**Material for this task:**

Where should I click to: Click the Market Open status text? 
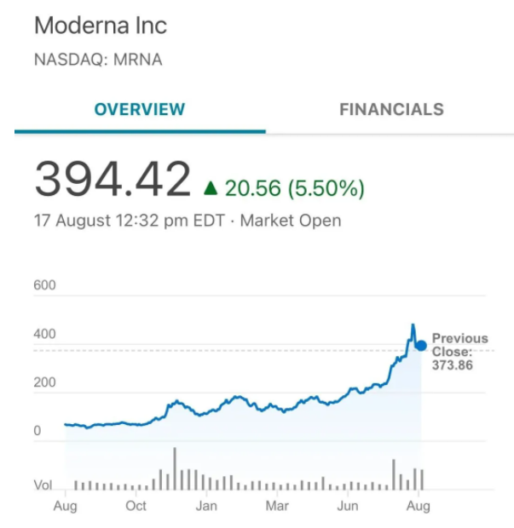[x=291, y=221]
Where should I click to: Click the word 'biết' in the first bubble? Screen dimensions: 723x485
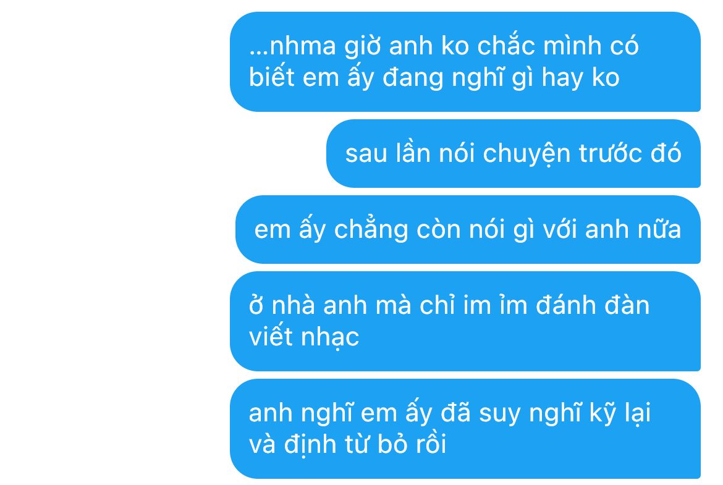tap(271, 77)
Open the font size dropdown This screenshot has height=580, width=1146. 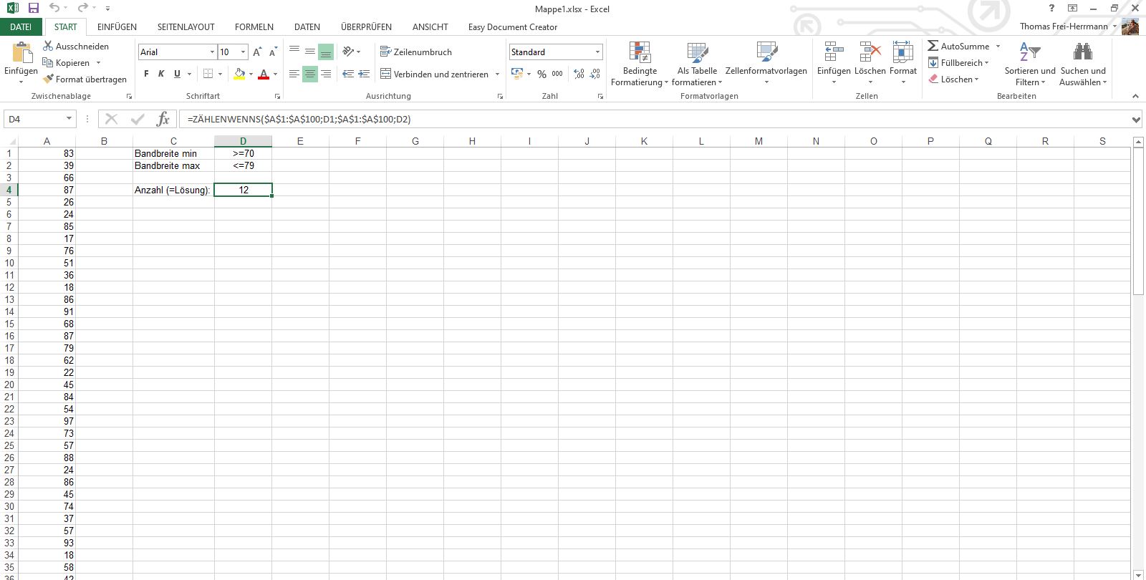244,52
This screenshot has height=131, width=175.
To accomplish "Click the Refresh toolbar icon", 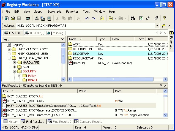I will [141, 18].
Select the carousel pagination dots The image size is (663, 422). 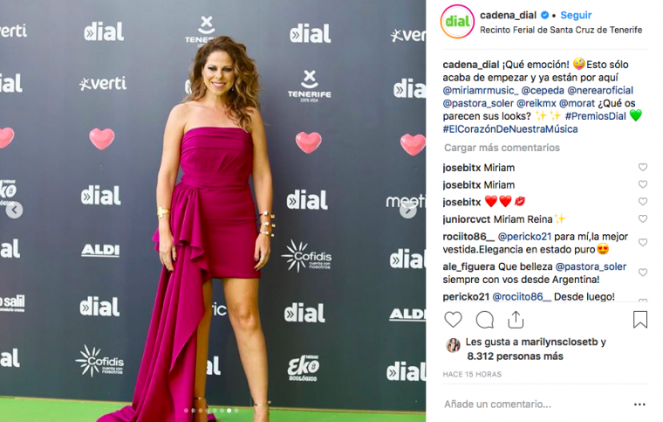click(211, 411)
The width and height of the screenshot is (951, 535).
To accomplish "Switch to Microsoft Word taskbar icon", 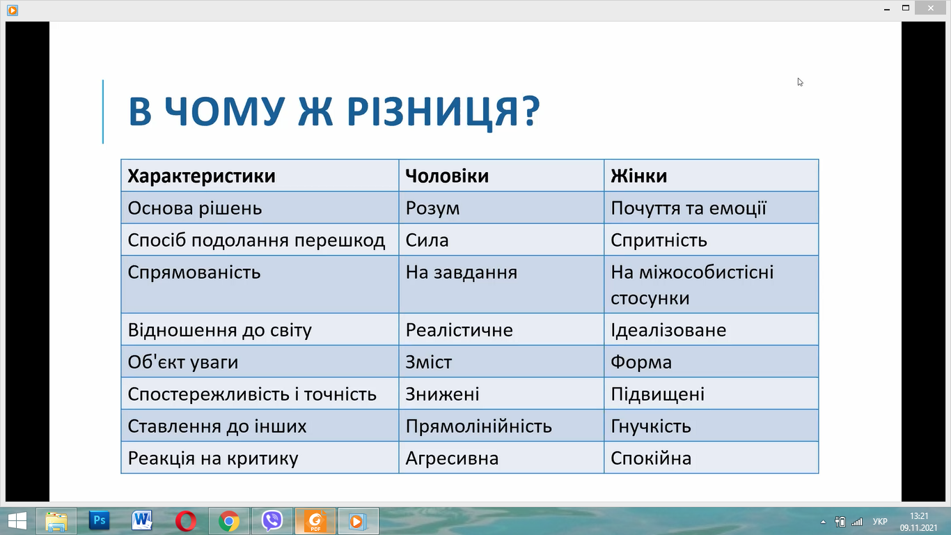I will (x=143, y=521).
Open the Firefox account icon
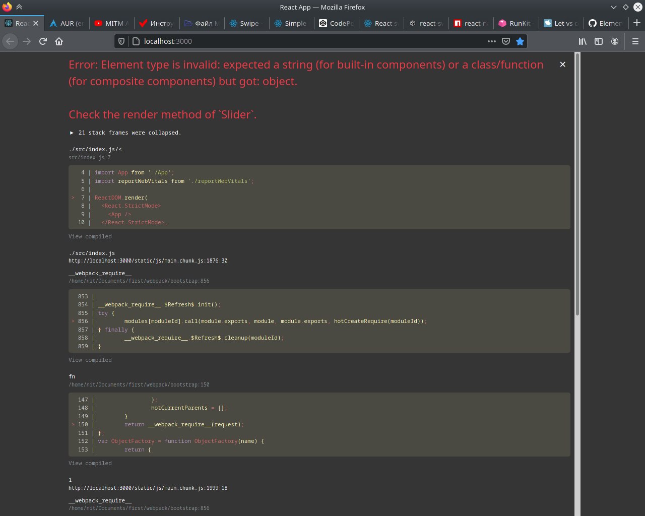 pyautogui.click(x=615, y=41)
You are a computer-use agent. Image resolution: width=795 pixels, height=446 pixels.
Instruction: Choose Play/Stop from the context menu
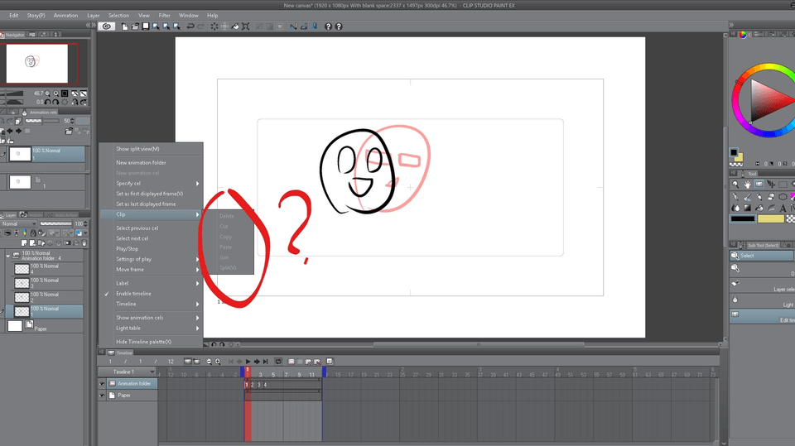click(x=128, y=248)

**Problem to solve:**
Only the lines starting at the one that holds "Instruction: Choose Play/Stop" and ending at the last line of the data belong in your answer. Please set them down exactly and omit the pictures.

**Task output:**
Instruction: Choose Play/Stop from the context menu
click(x=128, y=248)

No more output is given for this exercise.